Un dense dessein : danse et dessin
Cette sincère faculté d'admiration n'est pas étrangère à la construction artistique de Jean-Charles Mbotti Malolo : « j'ai toujours dessiné très très jeune ; je pense que c'est héréditaire, mes parents dessinant très bien tous les deux, même si pour eux c'était “à côté“. Avec mon frère, on n'a pas forcément appris en les regardant faire, mais on a reçu la fibre. Et puis à neuf ou dix ans, j'ai vu dans un reportage sur l'école des Gobelins un line test avec un singe qui se balançait de branche en branche... Ça a allumé une étincelle : le métier d'animateur, c'était absolument ce que je voulais faire dans ma vie et je le ferai. Par la suite, je n'ai pas eu besoin d'attiser la flamme : c'était en veilleuse. » Fabriquer du mouvement comme on fabrique de nouvelles mécaniques... Sans vraiment s'en rendre compte, le jeune Jean-Charles, qui se rêve aussi inventeur d'objets et bricole des dizaines de petites constructions, a eu une vision précoce de son métier. Pourtant, le chemin sera long et tortueux avant d'accéder à son rêve. S'il continue à dessiner durant sa scolarité dans le Nord-Isère, il est perçu comme un cancre, les équipes enseignantes n'ayant globalement aucune considération pour ses aptitudes graphiques. Au moment décisif du passage en seconde, alors qu'il aurait pu être orienté vers un établissement lui permettant de cultiver ses talents, c'est la douche froide : « le dossier qu'on m'avait fait était une catastrophe — et avec le recul, je ne crois pas avoir été si catastrophique (sourire). Peut-être que je fantasme, mais je pense qu'on me l'avait saboté, parce que je symbolisais la ZEP. » Jean-Charles ne s'avoue pourtant pas vaincu. Avec sa mère, il effectue durant deux semaines la navette entre Charvieu-Chavagneux et Lyon, menant une campagne intensive auprès de toutes les écoles, façon casting, pour trouver une place. Finalement, c'est un lycée professionnel privé de la Croix-Rousse, Jean-Baptise de La Salle, qui l'accepte en section littéraire arts plastiques. « J'ai trimé tout le mois d'été qui restait pour me payer l'école, parce qu'il fallait contribuer. Ç'a continué ensuite avec l'École Émile-Cohl. »

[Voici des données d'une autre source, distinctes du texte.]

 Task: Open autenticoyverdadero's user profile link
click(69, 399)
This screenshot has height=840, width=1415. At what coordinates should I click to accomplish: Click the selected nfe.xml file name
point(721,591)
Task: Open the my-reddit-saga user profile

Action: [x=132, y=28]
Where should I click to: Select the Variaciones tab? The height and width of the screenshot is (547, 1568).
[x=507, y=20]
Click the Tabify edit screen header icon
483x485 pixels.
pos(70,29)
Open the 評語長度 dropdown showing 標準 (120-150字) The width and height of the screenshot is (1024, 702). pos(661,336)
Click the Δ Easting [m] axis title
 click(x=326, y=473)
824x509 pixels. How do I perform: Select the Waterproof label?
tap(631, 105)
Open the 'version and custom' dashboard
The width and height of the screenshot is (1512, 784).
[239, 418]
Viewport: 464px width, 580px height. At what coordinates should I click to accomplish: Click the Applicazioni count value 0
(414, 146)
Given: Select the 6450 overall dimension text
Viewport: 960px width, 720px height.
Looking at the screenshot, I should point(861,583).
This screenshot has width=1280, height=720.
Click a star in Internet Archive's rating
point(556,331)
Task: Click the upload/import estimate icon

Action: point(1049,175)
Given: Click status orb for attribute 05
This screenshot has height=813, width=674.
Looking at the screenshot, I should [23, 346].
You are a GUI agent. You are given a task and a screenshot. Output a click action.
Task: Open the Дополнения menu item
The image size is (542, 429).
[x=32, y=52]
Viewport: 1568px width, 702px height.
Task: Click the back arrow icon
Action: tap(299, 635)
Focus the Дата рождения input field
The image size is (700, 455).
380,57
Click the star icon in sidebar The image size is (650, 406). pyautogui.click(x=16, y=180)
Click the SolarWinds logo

Une fois dans sa voie, Jean-Charles s'épanouit, se révélant un étudiant brillant et salué par ses professeurs. Parallèlement, il nourrit une autre passion : le break, qu'il pratique depuis l'âge de 14 ans, polissant à l'occasion le parvis de l'Opéra de Lyon en compagnie de quelques-uns des membres du Pockemon Crew. Cette relation privilégiée à la musicalité du corps dans l'espace va tout naturellement irriguer son œuvre, lui donnant une poétique et une dynamique singulières. Réalisé comme travail de fin d'études, son premier court-métrage Le Cœur est un métronome (2007) raconte ainsi la brouille et les retrouvailles d'un père et d'un fils en empruntant une forme de ballet muet. Élégant et enlevé, le film est remarqué mais suscite chez le jeune auteur une réaction paradoxale lorsqu'il s'attelle à son projet suivant : « dès l'écriture, je m'étais astreint à des dogmes : des personnages “normaux”, des dialogues et surtout pas de danse. Je n'assumais pas d'être estampillé “le mec qui fait de l'anim' avec de la danse“ » Résultat ? Lorsque Le Sens du toucher est terminé, Jean-Charles est bien forcé de constater qu'il s'agit d'une histoire entre deux personnes sourdes, sans dialogues, avec de la danse... « C'était involontaire, ça me rattrapait... ». Plutôt que de fuir l'évidence, et voyant combien le dialogue entre les deux disciplines peut s'avérer fécond, le réalisateur s'en fait une raison — « ce que TU TE reproches, cultive-le : c'est toi », dirons-nous en parodiant Cocteau.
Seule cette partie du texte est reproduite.